O Apocalipse, lido nas liturgias deste tempo pascal, muitas vezes é considerado um livro de terror e de medo. Mas, na realidade, ele termina numa visão radiante da nova criação, da nova Jerusalém, simbolizando a indizível felicidade, a “paz” que Deus prepara para os que são fiéis ao novo mandamento de seu Filho (2ª leitura). A nova Jerusalém é o povo de Deus envolvido pelo esplendor, ainda escondido, do amor de Cristo, que o torna radiante, como o amor do noivo torna radiante a sua amada. Quem é amado e se entrega ao amor, torna-se amor!

É isso que deve acontecer entre nós. Jesus nos amou até o fim. Nossa comunidade ec1esial deve transformar-se em amor, irradiando um mundo infeliz e desviado por interesses egoístas e mortíferos. Ao invés de ver somente o lado ruim da Igreja – talvez porque nosso olho é ruim -, vamos tratar de ver a Igreja como uma moça um tanto desajeitada e acanhada, mas que aos poucos vai sentindo quanto ela está sendo amada e, por isso, se torna cada dia mais amável e radiante.

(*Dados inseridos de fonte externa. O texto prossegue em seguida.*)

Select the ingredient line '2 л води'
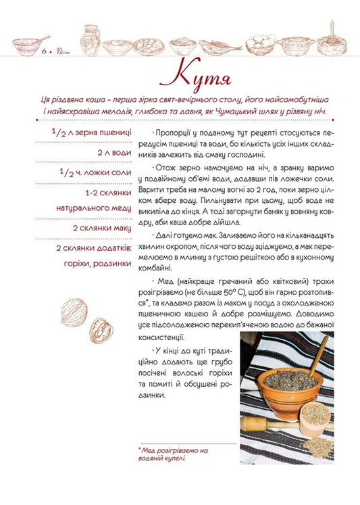pos(113,153)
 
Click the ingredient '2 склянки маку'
pos(101,228)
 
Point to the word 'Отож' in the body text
pos(166,166)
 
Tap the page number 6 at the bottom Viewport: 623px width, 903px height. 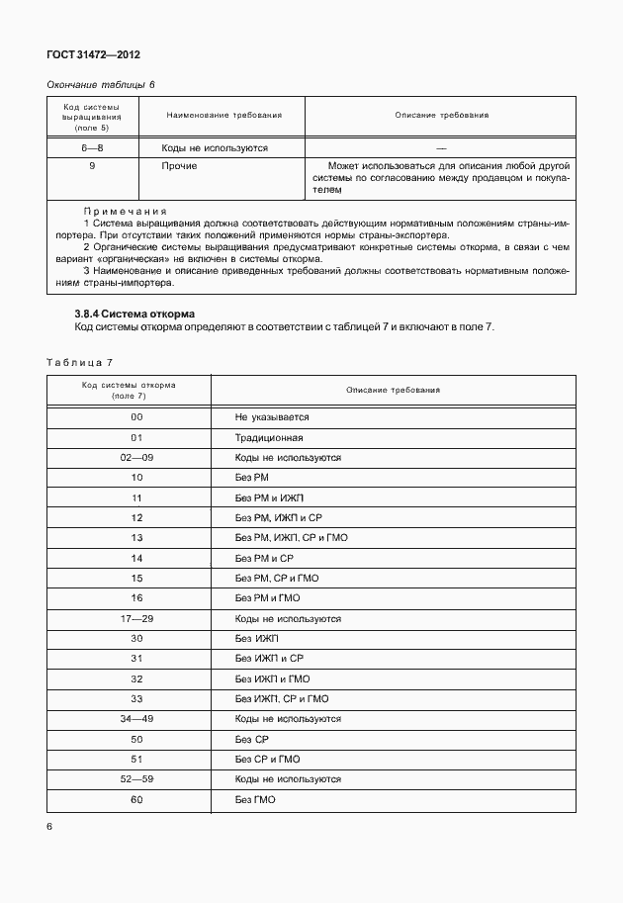(49, 825)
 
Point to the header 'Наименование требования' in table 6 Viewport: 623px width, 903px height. (223, 116)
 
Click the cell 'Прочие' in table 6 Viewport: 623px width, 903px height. (179, 166)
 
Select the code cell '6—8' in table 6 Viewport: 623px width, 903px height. (92, 147)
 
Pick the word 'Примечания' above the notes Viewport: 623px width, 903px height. (126, 212)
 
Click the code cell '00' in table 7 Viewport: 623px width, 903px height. (136, 417)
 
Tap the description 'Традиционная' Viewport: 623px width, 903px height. (269, 437)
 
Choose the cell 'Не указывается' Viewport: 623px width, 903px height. (272, 417)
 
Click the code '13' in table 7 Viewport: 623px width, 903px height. (136, 538)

Ora, para isso, é preciso que deixemos penetrar em nós o amor de Deus e o façamos passar aos nossos irmãos, não em palavras, mas com ações e de verdade.


PE. JOHAN KONINGS nasceu na Bélgica em 1941, onde se tornou Doutor em Teologia pela Universidade Católica de Lovaina, ligado ao Colégio para a América Latina (Fidei Donum). Veio ao Brasil, como sacerdote diocesano, em 1972. Em 1985 entrou na Companhia de Jesus (Jesuítas) e, desde 1986, atuou como professor de exegese bíblica na FAJE, Faculdade Jesuíta de Filosofia e Teologia, em Belo Horizonte. Faleceu no dia 21 de maio de 2022.  Este comentário é do livro “Liturgia Dominical, Editora Vozes.